Batman v Superman is, more or less, a direct sequel to Man of Steel and, as such, tips to Superman as the protagonist and Batman as the antagonist. Playing off of fan reactions to Man of Steel's devastation and Superman's arguable corruption, Zack Snyder's sequel pits Superman (Henry Cavill) v Batman (Ben Affleck) as two sides of the vigilante coin, neither ceding accountability to any authority but his own, and both fielding nagging, if quickly sublimated, self-doubts about certain of their choices. Egged on by murky external forces, each hero lay plans to contain the other until, inevitably, a more sinister threat forces them to join forces. (And wait a minute...isn't that Wonder Woman?) If Man of Steel dragged Superman—in tonal terms—into Christopher Nolan's world, Batman v Superman drags Superman into Batman's world: a dark, dour, brooding space defined by shadows literal and figurative. Somewhere, Tim Burton is chuckling, "They fired me for being too dark? Man, things have changed."
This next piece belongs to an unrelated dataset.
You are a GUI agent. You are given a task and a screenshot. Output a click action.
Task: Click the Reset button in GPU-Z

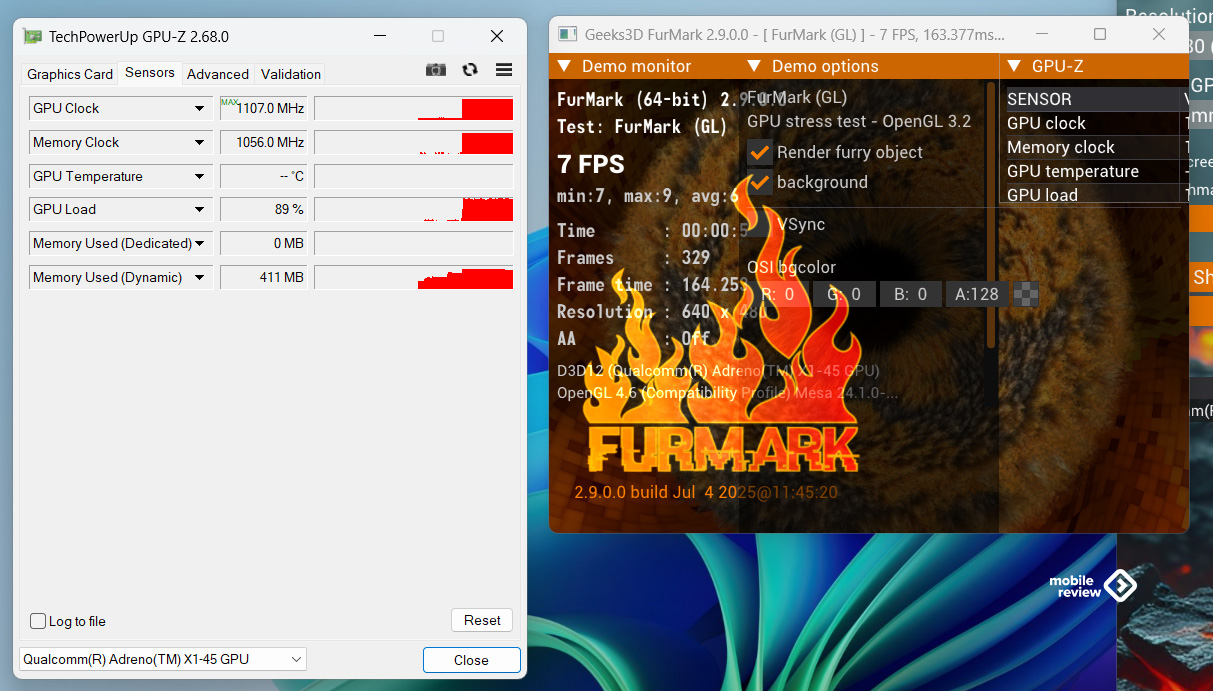[x=482, y=620]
At one point, Batman's trusty butler Alfred (Jeremy Irons) mutters, "How best to describe it?" and critics now face the same task. Opinions will vary based on the filter applied to the film. Should we judge it as serious film, as movie entertainment, or by how it adapts its comic-book source material? There are cases to made in favor of Batman v Superman by all yardsticks, though not in equal measure. There can be no argument about the film's epic scope, and that Snyder has a lot on his plate here, making it (and the audience of diners) stuffed but not quite overstuffed. To cap a film-ful of universe-building ("Dawn of Justice" teases that this film ties in to next year's multi-hero Justice League) and mythic imagery that extends to angels and devils, Snyder drops a series of climaxes that bring new meaning to "doomsday scenario."
Chris Terrio's rewrite of David S. Goyer (both share credit) finds surprisingly smart dialogue proffering competing philosophical approaches to life and death (particularly tragic death), psychoanalysis (Alfred warns Bruce of "the feeling of powerlessness that turns good men cruel"), and personal and social concepts about whom we put our faith in to make the big decisions: government, parents, God, ourselves? If those ambitions don't smoothly gel with clanging action, we can at least credit the D.C./WB brain trust for tickling the intellect at the risk of some box-office shekels. By the same token, effectively putting heroism on hold for most of the film's 153 minutes, showing Superman burned in effigy, and hearing everyone's favorite red-caped Boy Scout lament, "No one stays good in this world" beg the question of what today's eight-year-old will think of this anti-adventure, this tamped-down escapism, this coloring book slathered with oil paint and handed over with no white space left to fill in. Move over kids, these seats are reserved for Peter Pans.
What else? Jesse Eisenberg as a Lex Luthor reimagined as a diabolically insane Mark Zuckerberg (and a third "orphan boy" who thinks he's above the law). Rising star Gal Gadot as a suspiciously Amazonian gentlewoman thief. A convincing "Batfleck," grayer and brawnier than the previous model. Around twenty minutes of IMAX footage, mostly reserved for the showdown Luthor calls, "Black and blue. Fight night...God versus man." And the inescapable shadows of twin towers (not just the title characters, but the World Trade Center) and domestic terrorism. Is Batman v Superman: Dawn of Justice perfect? Nah, there's plenty for fanboys to scoff at and nitpick, and those who've never set foot in a comic-book shop may not feel very welcome. But this is the sort of marquee popcorn movie at which the studios throw every available resource and every dollar stockholder-responsibility allows. And wait a minute...isn't that Wonder Woman? Oh, let's just call it a night and meet back at Justice League.